The reason? The new building will have an airport control tower sitting out front, even though the building (and everything else nearby) is miles from any air base.

“I hope the Air Force doesn’t confuse this with an airfield,” said a smiling Navy Capt. James H. Hoffman last week. “I don’t think the roads around here can support a C-17.”

Hoffman commands the Navy’s SPAWAR center, a high-tech engineering outfit that occupies several buildings at the weapons station. He spoke at a ground-breaking ceremony for the building, which will house SPAWAR’S Air Traffic Control Systems Engineering Division. Moments earlier, Tate Seabrook, civilian head of the division, explained why he was so happy to see construction begin.
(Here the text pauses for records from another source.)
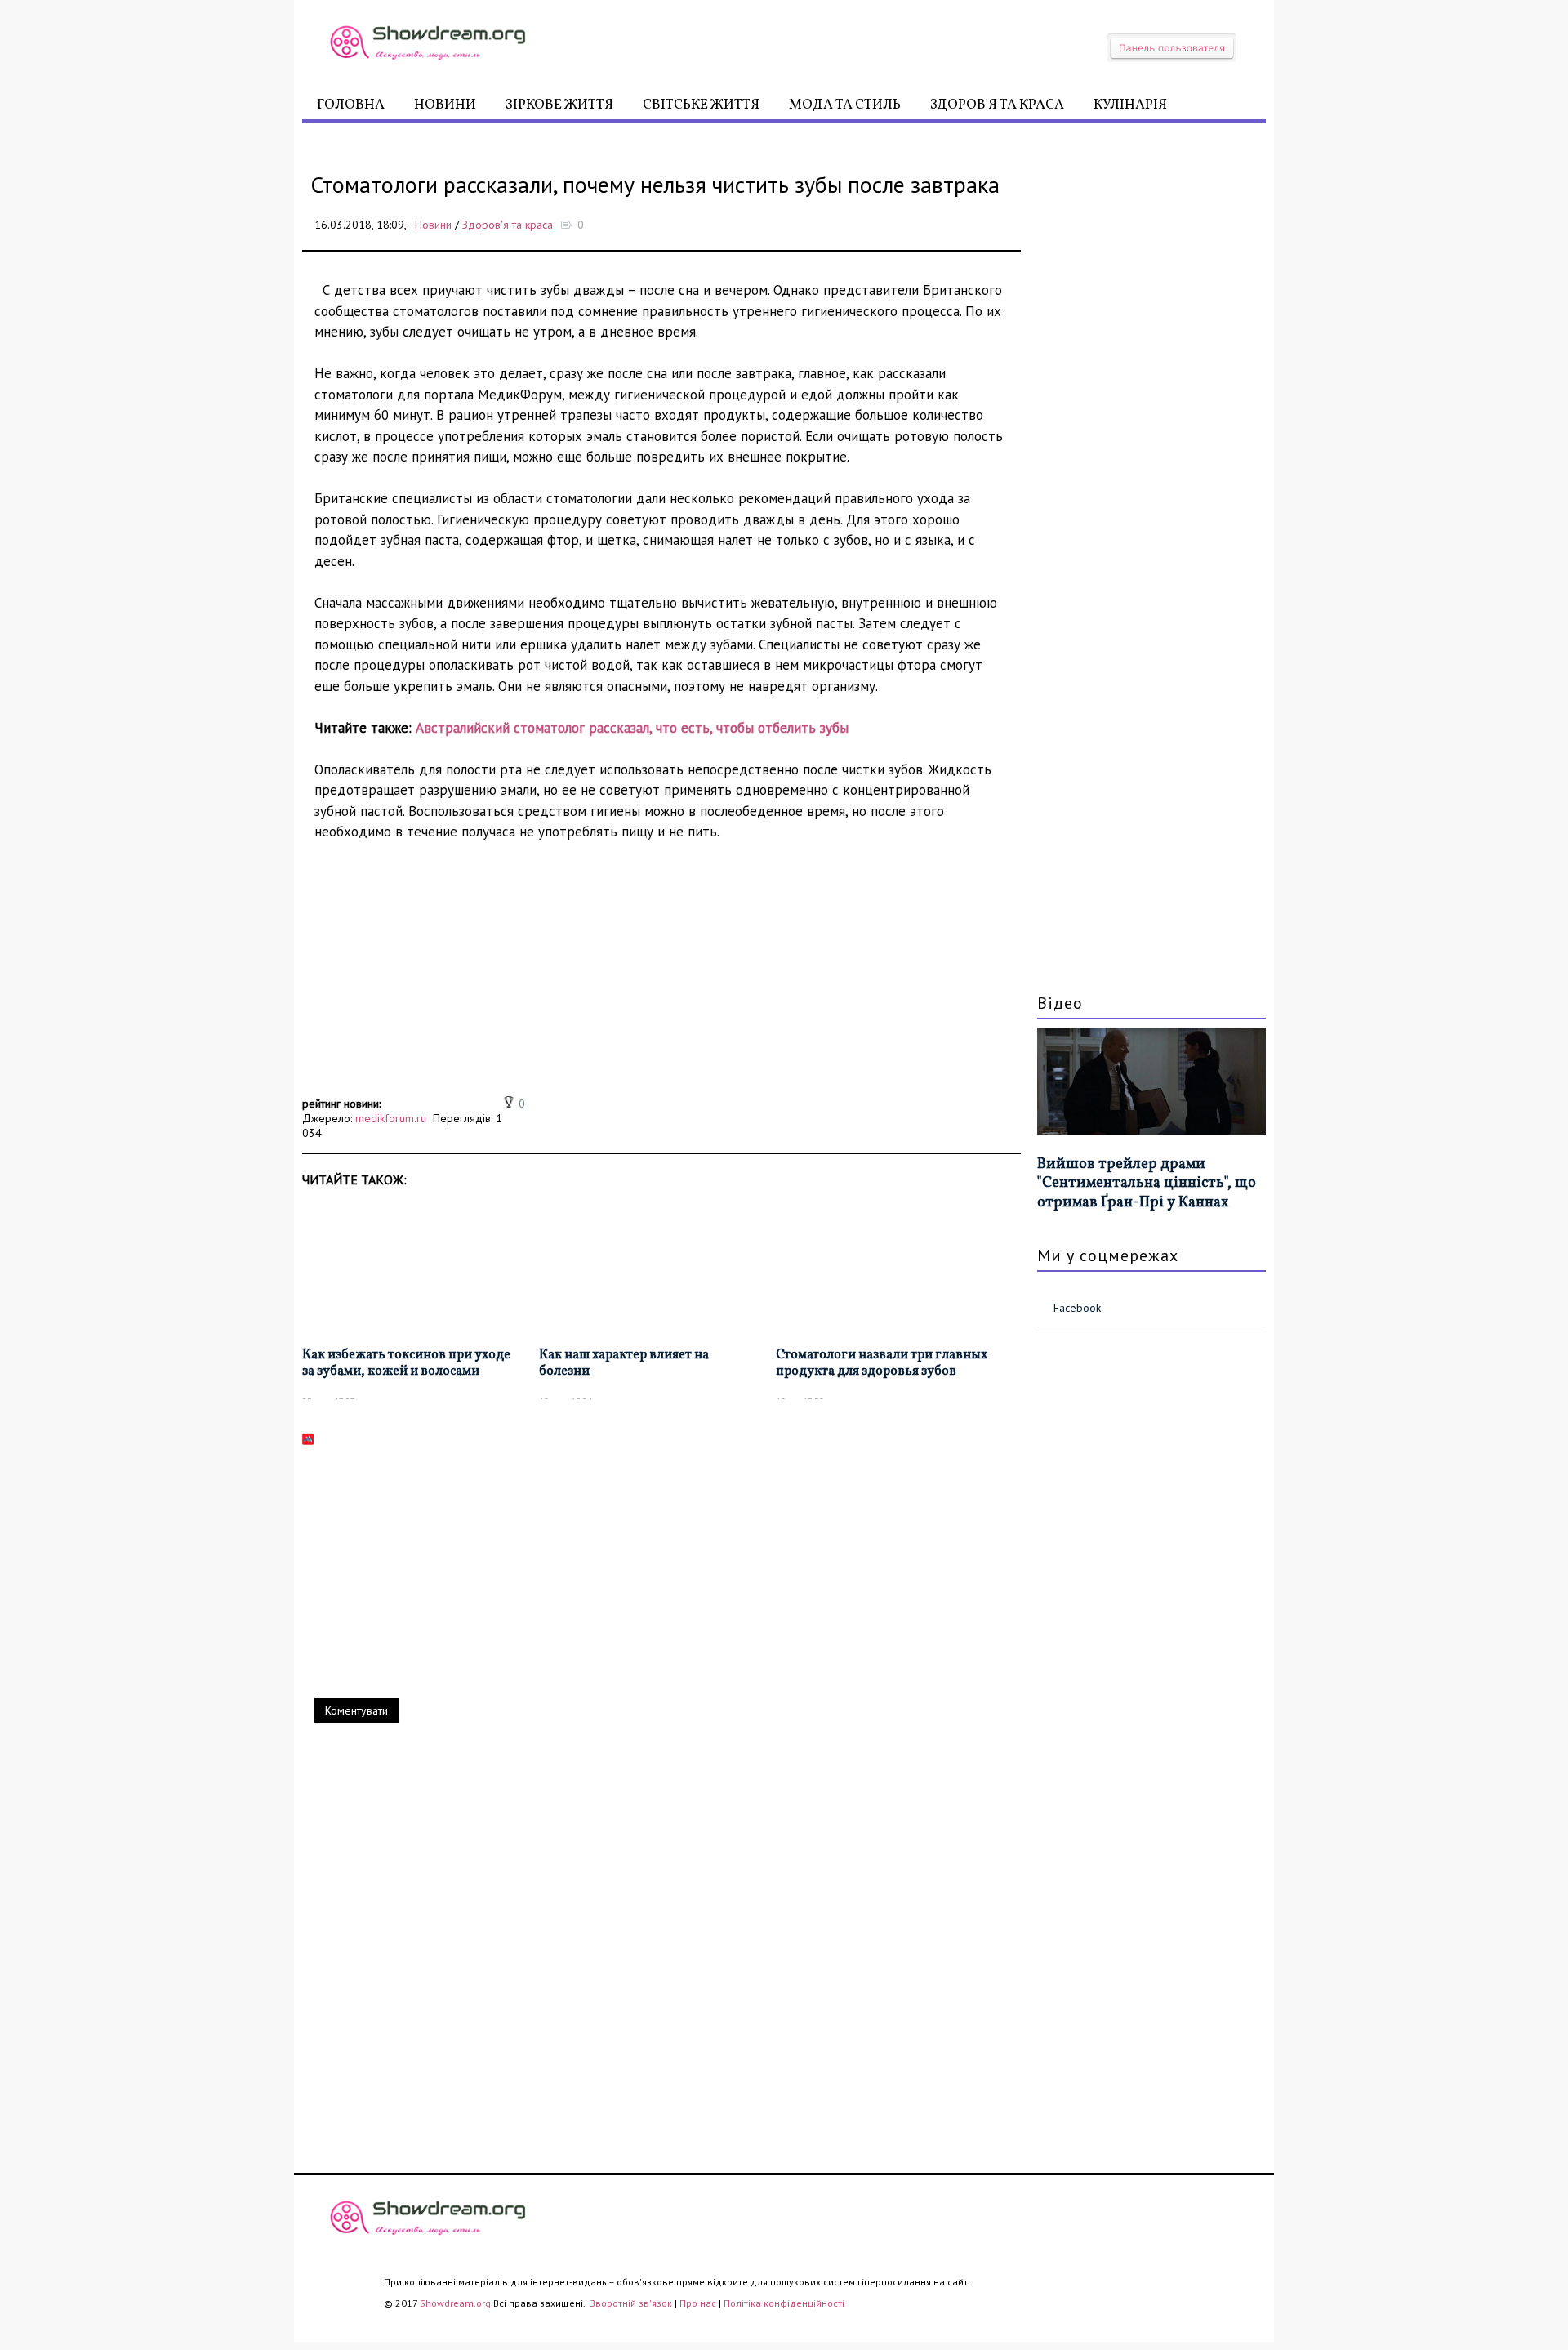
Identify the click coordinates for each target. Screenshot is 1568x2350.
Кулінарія (1130, 105)
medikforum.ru (390, 1118)
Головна (351, 105)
Unlike a number of military organizations in recent years, SPAWAR has been growing since it escaped the Pentagon’s base closure ax in 1993.

“We have more than 100 people scattered throughout 11 buildings,” including trailers and pre-fabs, Seabrook said. The employees are hot in the summer, cold in the winter and never able to work in a laboratory-like setting as they should. Worse, there simply isn’t enough room for them.

The new building, on the other hand, will cover 38,700 square feet divided into two sections. Half will be devoted to engineering support work while the other half will be equipped with labs. The Navy should recover the new building’s $7.2 million price tag in utility savings within about four years, Seabrook said.

Seabrook’s division is important to shore-based Navy and Marine Corps aviators. It’s where the Navy acquires, designs, develops and manages the installation of new communications and radar equipment for its airfields. In fact, a working radar approach control antenna sits atop a structure nearby.

The antenna’s presence is part of the overall reason the Navy is building a control tower miles from the nearest airfield. The tower will help engineers be sure the equipment they’re developing really fits into the available space.

The ceremony also allowed Hoffman an opportunity to present Seabrook with the Navy’s Meritorious Civilian Service Award. Later, Seabrook thanked everyone who helped get the new construction moving, adding that the only thing that will make him happier is a ribbon-cutting ceremony.

If all goes according to plan, that should occur next summer.